## begin RECORD EXTRACTS

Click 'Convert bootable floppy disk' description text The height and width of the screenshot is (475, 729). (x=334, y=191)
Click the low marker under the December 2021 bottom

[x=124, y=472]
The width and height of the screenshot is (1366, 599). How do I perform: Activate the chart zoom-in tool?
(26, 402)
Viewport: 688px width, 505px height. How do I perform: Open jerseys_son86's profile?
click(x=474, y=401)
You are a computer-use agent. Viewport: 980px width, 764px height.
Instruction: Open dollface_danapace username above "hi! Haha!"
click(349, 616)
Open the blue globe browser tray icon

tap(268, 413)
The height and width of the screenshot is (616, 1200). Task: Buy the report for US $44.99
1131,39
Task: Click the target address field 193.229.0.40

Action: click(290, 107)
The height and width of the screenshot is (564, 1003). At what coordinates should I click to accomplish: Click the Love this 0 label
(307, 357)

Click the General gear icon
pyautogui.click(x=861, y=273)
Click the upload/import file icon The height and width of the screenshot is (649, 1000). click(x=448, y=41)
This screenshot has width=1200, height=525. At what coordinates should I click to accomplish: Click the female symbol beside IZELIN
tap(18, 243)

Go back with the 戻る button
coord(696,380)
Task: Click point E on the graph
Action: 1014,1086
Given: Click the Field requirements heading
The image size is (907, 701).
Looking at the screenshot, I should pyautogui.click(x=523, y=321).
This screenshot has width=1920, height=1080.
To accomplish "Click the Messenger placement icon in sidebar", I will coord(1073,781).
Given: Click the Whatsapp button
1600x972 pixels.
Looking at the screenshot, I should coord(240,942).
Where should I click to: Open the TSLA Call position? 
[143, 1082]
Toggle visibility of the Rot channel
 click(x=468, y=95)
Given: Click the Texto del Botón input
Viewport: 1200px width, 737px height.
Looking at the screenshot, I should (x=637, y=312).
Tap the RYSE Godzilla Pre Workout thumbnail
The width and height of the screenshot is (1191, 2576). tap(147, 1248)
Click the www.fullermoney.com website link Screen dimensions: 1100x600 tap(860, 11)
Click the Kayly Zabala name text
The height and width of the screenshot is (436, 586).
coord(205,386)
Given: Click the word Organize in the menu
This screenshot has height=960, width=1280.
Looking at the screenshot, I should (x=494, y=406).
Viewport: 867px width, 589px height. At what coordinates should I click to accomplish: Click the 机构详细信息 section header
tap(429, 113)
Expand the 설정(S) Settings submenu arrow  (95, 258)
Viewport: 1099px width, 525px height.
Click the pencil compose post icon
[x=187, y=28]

## end RECORD EXTRACTS

__PROBLEM TO SOLVE__: Recast the items starting at the line containing "Viewport: 1099px width, 525px height." and ending at the end of the records as a two-column CSV with the columns "instruction" and "target". Give one row per item, place each value in a single quoted field, and replace line breaks with spaces.

__WRITTEN SOLUTION__:
instruction,target
"Viewport: 1099px width, 525px height. Click the pencil compose post icon","[x=187, y=28]"